1 - USB Female Connector preferably one already wired and neat so you can put it in your favorite project case. (I used one that came with my motherboard) - $Free or cheap $3 USB extender
1 - AnyVolt Micro - $20-25 (the most expensive part but you'll make it up with those expensive AA's ur gonna be getting through time.)
1 - 4 AA Pack with batteries (built in On/ Off not required, but I figured I make sure that im saving power) - $4-5
1 - 10k Resistor - $pennies

Soldering Iron - $(should have one otherwise this may be the most expensive part)

Any Shrink Tubing if you choice - $again pennies

Step 2: Take It OFF!!! and Put It Back On....

Strip the wiring on your USB connector, you should see 4 wires RED, BLACK, GREEN, and WHITE.

Strip the wiring on your battery pack revealing the Black and a RED wire.

Solder the Red from you battery pack to the Vin port on the AnyVolt.

Then the Black to the GND port. You may want to put the Black wire form the USB connector here as well.

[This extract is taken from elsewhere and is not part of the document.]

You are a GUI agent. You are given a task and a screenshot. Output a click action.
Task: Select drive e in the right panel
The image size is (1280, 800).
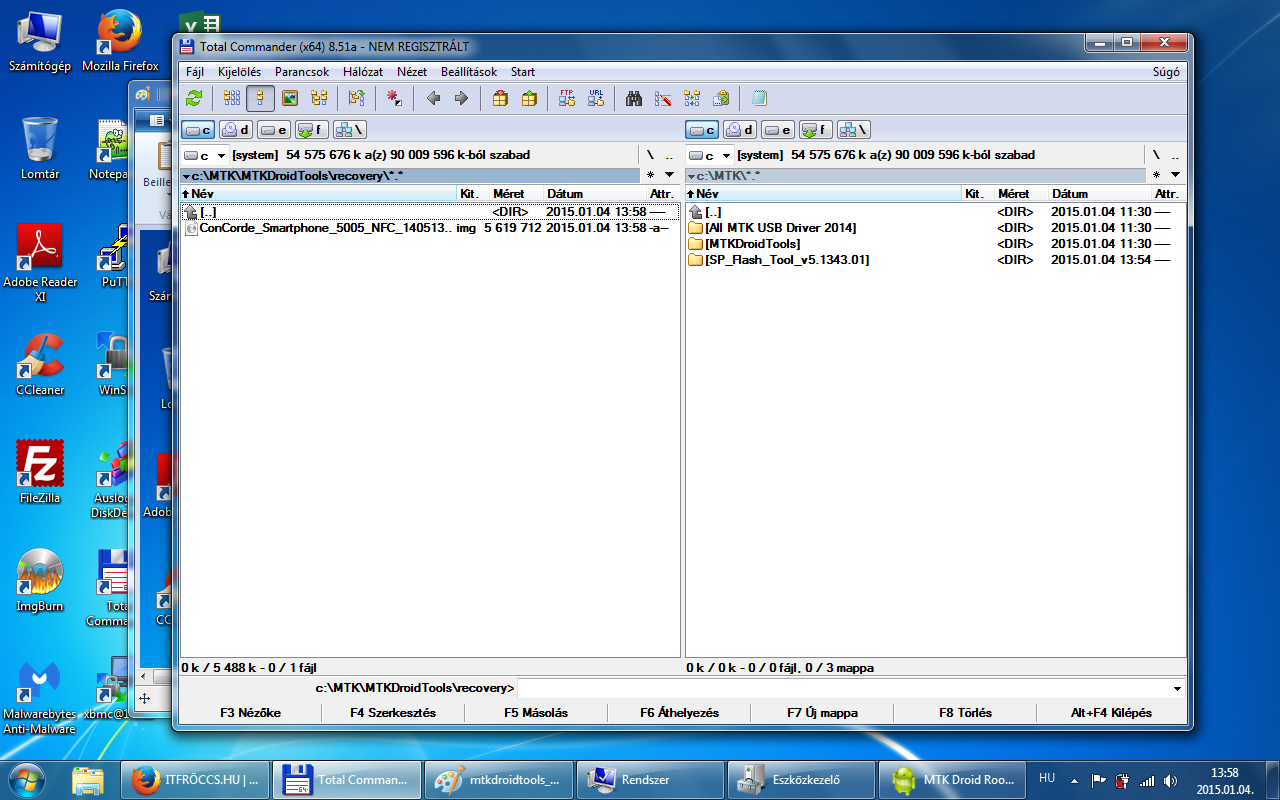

Now finally the RED wire from the USB should go to the Vout port on the AnyVolt wire to the Voltage Out on you AnyVolt.

Step 3: TEST

Test it out with a Meter and make sure you tune the POTENTIOMETER on the AnyVolt to the right voltage (USB uses 4.8 to 5.2 volts so i put it at a sweet 5v flat.). You can now use it on a USB device, it should power up. i tested it on my "Teensy" and it powered right up. But my iphone wont work...... next step.

Step 4: IPhone Support

Iphone's and Itouch's and other devices need a signal from the White and the Green wire in the USB cable. This tells the device that it needs to come off battery power and go to a usb power.

I'm not an expert but I'm a little stupid, I just touched the green and white cables and it actually worked. The Itouch went into charging mode.

Now i just wanted to be safe so i bumped the 1.2 volts down with the 10k resistor and it worked just fine.

Step 5: Ain't It Puuurrrty....

I haven't dressed mine up yet, but you can now package it anyway you want. You now have an Efficient USB power device!

Step 6: All This for Just This?!?

Finally, by turning the POT on the side, the AnyVolt can power up to 14v and power down to 2.6v.

This means you can power any device just by tuning the Voltage to the device specifications. By the way, you might have to change the connector on the end by utilizing that black and red wire again.

I also put a picture of the device with nothing changed running off 2 Batteires showing it will go down to 3v and lower. The 2 red wires are there to complete the connection so it will work.

CONGRADULATIONS!!! you have now made a USB charger that is more efficient and longer lasting than most if not all commercial portable USB chargers!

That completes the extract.